[Dataset entries]

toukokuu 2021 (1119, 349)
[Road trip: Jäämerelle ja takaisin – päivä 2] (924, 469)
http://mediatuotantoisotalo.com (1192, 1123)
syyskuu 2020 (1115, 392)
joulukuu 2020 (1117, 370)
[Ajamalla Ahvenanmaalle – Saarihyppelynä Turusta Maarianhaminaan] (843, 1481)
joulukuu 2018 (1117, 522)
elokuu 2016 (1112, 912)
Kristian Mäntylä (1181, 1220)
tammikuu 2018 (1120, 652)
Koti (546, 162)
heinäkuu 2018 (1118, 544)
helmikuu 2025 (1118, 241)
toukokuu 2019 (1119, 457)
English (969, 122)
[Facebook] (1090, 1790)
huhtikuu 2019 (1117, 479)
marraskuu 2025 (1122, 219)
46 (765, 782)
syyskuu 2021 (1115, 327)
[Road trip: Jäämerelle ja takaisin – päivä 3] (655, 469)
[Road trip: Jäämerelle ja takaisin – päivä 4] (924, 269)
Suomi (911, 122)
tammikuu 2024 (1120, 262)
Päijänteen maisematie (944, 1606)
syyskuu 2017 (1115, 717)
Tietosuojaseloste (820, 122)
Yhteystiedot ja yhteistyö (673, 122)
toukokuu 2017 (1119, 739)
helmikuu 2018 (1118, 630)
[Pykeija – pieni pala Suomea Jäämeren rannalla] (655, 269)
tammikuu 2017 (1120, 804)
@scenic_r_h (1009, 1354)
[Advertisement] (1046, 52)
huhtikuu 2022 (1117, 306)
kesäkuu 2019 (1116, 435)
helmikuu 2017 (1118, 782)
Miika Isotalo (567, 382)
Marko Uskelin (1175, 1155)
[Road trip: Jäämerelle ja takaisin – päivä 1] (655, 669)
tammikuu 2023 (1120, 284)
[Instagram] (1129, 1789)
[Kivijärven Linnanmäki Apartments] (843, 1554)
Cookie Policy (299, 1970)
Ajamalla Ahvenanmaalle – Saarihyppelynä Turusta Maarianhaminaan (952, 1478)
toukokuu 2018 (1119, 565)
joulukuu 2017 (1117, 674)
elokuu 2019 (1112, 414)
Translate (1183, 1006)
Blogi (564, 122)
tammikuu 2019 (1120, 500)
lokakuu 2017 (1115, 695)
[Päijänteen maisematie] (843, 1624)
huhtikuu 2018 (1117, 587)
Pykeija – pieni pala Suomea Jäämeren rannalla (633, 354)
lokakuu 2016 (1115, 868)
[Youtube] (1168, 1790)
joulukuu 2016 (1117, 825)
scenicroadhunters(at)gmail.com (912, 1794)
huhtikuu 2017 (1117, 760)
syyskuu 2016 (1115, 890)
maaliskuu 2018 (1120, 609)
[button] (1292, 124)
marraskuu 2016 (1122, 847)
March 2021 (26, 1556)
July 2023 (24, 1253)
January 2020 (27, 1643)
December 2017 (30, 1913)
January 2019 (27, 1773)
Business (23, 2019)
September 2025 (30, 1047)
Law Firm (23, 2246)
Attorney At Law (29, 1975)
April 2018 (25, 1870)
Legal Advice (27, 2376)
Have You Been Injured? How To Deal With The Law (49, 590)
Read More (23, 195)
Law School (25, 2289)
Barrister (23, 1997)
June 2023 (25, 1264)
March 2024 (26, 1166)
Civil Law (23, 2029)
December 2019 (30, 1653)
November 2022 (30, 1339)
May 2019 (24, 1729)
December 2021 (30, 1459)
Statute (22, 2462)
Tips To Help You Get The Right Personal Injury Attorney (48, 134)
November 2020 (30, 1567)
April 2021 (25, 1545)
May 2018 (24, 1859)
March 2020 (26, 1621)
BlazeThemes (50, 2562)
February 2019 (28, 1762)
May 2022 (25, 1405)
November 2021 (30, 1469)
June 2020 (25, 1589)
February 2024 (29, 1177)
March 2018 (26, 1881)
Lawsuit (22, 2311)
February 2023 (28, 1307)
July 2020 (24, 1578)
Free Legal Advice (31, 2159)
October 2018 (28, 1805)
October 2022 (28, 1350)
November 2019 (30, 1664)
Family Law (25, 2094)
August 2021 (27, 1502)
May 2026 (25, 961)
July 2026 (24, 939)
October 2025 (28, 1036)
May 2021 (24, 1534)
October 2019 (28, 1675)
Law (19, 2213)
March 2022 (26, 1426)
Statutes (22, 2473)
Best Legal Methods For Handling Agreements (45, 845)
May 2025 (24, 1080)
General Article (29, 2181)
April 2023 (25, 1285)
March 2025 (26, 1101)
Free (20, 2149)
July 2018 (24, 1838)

WHAT IS NEEDED:
Filter these records, keeping every line where the word "Pykeija" occurs.

ANSWER SECTION:
[Pykeija – pieni pala Suomea Jäämeren rannalla] (655, 269)
Pykeija – pieni pala Suomea Jäämeren rannalla (633, 354)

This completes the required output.